**Given exercise**
In the items from the line with "How do I perform: Click" up to and including the line with "(x=358, y=243)", substitute "subroutine call" for "sub call" and write out only those lines, otherwise unchanged and without the pictures.

**Data provided**
_ _ _
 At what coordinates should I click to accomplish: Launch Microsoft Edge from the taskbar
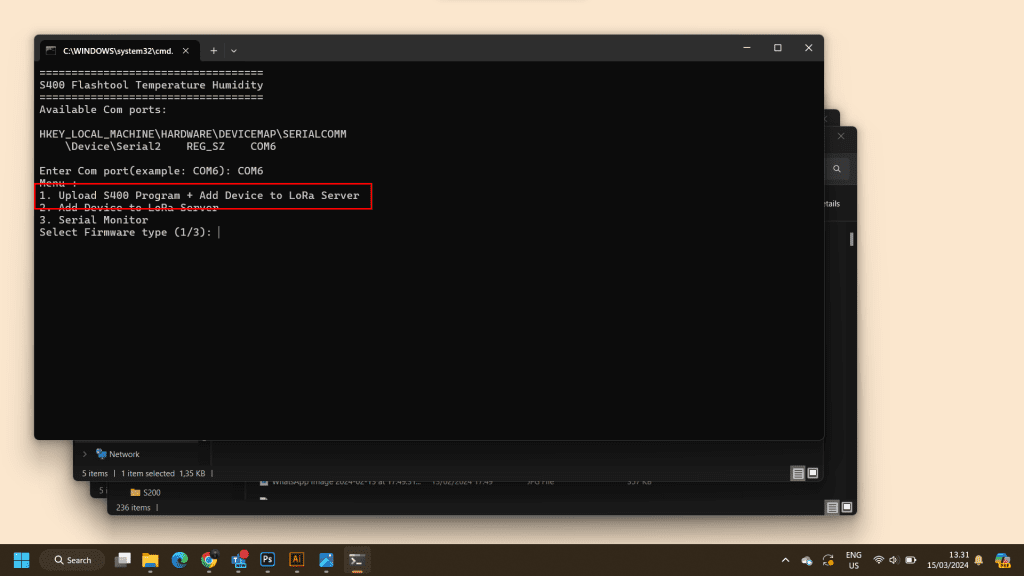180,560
_ _ _
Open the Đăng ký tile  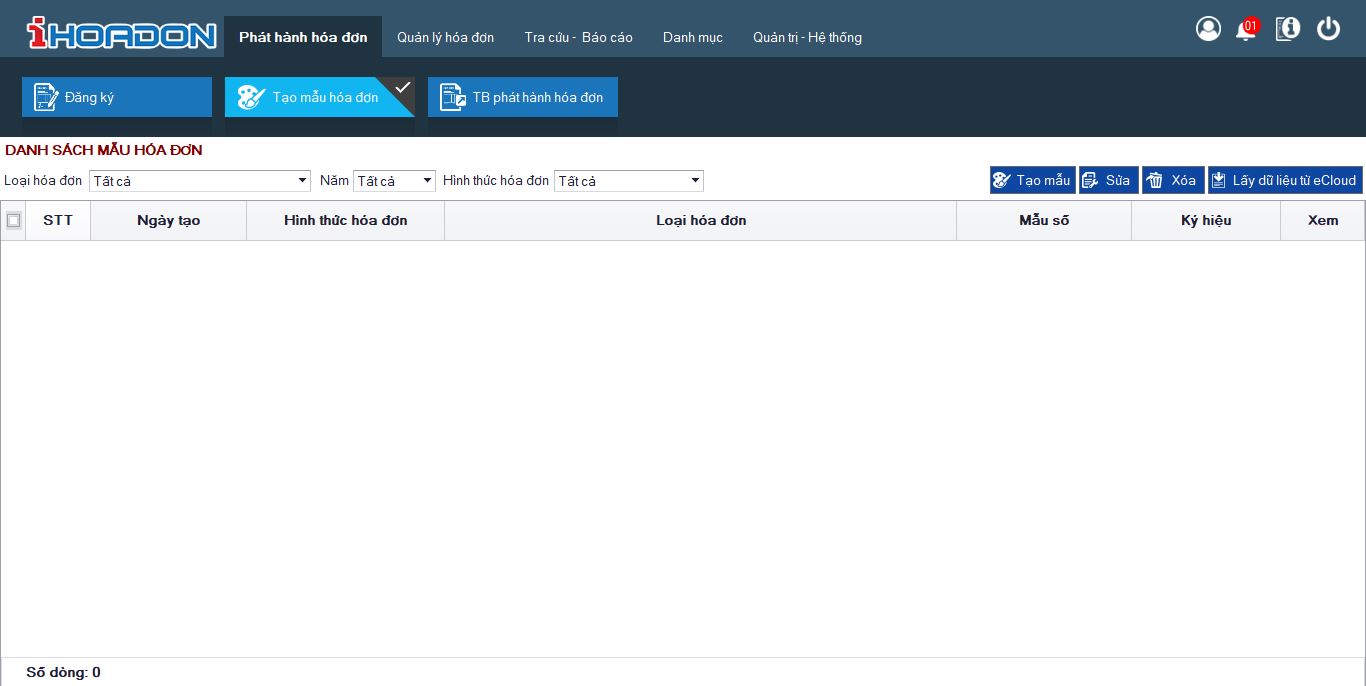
_ _ _
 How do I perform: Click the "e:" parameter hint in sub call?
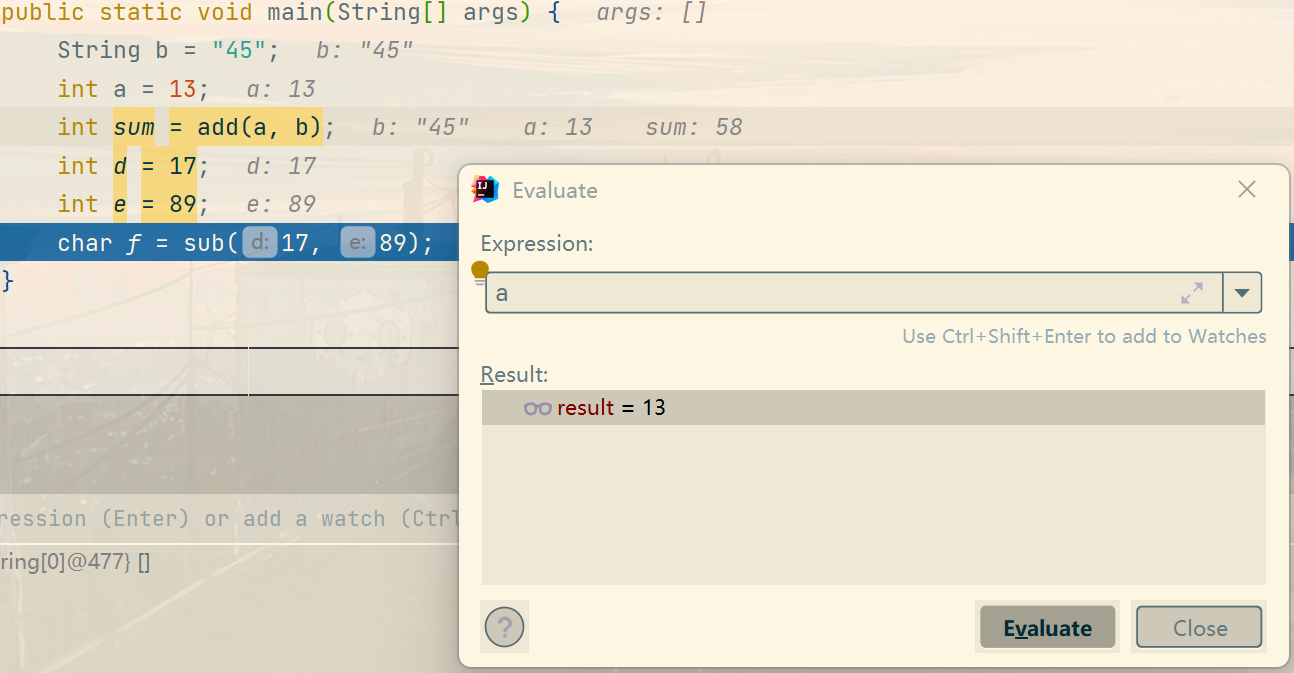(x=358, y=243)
_ _ _
**Correct response**
 How do I perform: Click the "e:" parameter hint in subroutine call?
(x=358, y=243)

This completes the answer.